Work instruction
Among the lines below, tally those that contain "quick" and respond with the total only.
== Segment start ==
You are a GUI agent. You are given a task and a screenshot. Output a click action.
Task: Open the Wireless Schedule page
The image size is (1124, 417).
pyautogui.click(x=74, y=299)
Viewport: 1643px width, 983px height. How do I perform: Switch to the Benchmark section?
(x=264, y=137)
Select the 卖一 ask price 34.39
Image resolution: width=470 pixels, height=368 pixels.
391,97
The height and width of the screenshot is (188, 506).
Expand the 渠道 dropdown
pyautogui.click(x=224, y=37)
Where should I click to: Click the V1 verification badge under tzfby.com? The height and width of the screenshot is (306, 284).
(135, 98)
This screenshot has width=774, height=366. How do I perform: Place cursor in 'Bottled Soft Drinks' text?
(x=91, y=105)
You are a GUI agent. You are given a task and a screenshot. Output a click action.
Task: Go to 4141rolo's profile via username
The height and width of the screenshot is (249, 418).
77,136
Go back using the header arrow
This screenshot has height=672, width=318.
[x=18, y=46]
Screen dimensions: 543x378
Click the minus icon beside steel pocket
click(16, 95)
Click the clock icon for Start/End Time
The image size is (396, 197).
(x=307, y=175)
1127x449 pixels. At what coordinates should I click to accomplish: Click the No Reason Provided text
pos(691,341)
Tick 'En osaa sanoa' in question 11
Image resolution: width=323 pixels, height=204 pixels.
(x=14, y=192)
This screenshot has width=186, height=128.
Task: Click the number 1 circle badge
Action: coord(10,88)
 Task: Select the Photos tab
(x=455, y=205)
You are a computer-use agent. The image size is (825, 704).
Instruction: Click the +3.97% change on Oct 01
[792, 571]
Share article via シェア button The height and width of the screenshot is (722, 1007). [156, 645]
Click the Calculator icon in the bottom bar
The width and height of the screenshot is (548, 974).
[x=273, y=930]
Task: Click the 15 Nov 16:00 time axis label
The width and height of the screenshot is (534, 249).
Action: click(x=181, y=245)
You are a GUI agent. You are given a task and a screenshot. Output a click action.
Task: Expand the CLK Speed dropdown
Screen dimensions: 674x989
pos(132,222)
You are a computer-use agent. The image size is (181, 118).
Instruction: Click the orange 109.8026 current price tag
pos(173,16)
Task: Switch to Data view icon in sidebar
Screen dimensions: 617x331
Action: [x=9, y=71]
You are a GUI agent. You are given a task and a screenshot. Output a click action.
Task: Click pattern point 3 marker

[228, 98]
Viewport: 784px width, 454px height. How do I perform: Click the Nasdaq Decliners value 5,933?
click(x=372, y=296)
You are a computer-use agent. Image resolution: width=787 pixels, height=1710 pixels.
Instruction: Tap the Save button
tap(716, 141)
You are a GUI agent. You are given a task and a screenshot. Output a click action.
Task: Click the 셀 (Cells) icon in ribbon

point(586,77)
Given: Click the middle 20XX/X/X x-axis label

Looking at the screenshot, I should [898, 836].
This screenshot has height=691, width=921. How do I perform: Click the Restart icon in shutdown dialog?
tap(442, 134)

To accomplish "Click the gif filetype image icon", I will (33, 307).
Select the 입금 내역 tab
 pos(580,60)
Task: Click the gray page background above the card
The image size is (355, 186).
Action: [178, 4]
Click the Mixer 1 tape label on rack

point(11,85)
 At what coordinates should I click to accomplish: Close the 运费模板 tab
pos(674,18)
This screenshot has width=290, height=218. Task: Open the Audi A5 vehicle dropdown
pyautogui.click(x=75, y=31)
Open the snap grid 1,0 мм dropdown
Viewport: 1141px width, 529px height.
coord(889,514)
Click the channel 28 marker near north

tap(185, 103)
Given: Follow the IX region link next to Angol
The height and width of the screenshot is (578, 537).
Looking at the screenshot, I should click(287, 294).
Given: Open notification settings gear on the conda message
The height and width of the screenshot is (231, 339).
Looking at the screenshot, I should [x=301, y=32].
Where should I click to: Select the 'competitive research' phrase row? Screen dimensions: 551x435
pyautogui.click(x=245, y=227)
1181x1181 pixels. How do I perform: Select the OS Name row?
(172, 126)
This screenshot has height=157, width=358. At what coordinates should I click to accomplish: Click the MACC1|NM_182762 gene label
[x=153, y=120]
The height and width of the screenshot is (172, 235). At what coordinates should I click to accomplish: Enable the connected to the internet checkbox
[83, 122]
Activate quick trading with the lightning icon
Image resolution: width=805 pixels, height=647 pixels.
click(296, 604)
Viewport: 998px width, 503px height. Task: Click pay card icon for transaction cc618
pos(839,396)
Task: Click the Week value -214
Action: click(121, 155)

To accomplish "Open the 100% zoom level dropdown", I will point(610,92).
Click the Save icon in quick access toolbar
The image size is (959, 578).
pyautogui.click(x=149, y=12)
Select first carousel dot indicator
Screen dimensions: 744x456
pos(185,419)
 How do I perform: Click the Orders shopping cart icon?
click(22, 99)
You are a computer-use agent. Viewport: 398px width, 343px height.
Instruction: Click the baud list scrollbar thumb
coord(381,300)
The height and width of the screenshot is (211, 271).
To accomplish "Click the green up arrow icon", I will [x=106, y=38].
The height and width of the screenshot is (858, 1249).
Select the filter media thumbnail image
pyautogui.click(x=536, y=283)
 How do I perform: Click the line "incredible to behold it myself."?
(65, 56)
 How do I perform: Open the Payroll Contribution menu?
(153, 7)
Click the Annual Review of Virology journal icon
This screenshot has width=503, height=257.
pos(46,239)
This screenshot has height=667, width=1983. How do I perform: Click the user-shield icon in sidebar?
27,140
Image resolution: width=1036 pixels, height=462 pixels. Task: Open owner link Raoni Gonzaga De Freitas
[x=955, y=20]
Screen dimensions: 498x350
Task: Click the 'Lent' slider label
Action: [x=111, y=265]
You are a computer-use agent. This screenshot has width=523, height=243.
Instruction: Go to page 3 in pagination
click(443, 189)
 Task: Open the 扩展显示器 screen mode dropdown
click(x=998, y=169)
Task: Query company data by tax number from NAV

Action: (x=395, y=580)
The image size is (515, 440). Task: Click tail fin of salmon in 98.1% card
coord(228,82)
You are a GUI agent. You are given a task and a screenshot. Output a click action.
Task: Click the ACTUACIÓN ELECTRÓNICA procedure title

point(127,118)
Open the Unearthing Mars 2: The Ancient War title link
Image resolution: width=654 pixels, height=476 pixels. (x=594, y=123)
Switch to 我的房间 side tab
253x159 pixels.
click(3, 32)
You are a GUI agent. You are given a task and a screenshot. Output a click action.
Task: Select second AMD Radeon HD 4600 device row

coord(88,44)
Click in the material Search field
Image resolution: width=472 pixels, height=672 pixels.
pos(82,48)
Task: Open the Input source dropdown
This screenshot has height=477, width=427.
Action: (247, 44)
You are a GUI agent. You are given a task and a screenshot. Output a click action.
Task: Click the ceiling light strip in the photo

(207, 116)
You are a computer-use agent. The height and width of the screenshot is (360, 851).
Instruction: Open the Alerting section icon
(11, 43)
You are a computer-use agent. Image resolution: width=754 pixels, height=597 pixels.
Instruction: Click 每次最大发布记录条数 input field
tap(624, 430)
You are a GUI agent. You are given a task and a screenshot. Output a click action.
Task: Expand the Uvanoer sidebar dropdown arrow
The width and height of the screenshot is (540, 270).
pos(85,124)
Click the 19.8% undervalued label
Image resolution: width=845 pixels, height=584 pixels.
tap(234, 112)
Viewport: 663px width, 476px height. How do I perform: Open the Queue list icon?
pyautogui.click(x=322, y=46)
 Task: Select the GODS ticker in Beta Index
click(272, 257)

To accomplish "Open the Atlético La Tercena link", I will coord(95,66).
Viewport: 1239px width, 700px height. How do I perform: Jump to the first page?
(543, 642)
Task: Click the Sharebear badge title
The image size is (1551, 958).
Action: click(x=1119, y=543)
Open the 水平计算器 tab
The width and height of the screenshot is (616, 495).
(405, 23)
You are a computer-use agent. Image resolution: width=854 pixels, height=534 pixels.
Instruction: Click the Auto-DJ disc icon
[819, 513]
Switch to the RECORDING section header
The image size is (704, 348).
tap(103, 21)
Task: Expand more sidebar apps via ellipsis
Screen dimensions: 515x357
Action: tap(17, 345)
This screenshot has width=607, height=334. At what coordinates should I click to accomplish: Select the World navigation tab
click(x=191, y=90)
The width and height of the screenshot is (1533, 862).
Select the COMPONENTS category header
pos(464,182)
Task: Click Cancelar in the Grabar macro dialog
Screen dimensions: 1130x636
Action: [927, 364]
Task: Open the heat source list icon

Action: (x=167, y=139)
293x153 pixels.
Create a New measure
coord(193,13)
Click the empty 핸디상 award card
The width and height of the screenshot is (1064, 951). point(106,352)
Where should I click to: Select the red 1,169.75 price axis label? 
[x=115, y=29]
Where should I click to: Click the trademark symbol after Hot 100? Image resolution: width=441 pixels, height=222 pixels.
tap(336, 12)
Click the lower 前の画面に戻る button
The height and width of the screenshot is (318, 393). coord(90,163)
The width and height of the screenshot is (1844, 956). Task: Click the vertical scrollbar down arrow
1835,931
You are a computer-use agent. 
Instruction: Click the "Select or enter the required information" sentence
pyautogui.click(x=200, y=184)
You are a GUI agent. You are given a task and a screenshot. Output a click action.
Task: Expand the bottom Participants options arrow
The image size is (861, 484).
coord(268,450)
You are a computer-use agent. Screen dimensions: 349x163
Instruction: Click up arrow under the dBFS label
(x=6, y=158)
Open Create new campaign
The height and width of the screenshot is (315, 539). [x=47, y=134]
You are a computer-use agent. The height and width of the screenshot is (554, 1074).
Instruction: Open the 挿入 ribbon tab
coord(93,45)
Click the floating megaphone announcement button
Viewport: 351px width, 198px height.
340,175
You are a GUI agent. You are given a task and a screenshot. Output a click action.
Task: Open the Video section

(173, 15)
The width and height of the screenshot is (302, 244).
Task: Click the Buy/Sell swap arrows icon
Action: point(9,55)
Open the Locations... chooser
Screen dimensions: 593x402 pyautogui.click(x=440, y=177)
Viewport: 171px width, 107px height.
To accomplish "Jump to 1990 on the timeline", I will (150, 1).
== Segment end ==
Answer space
2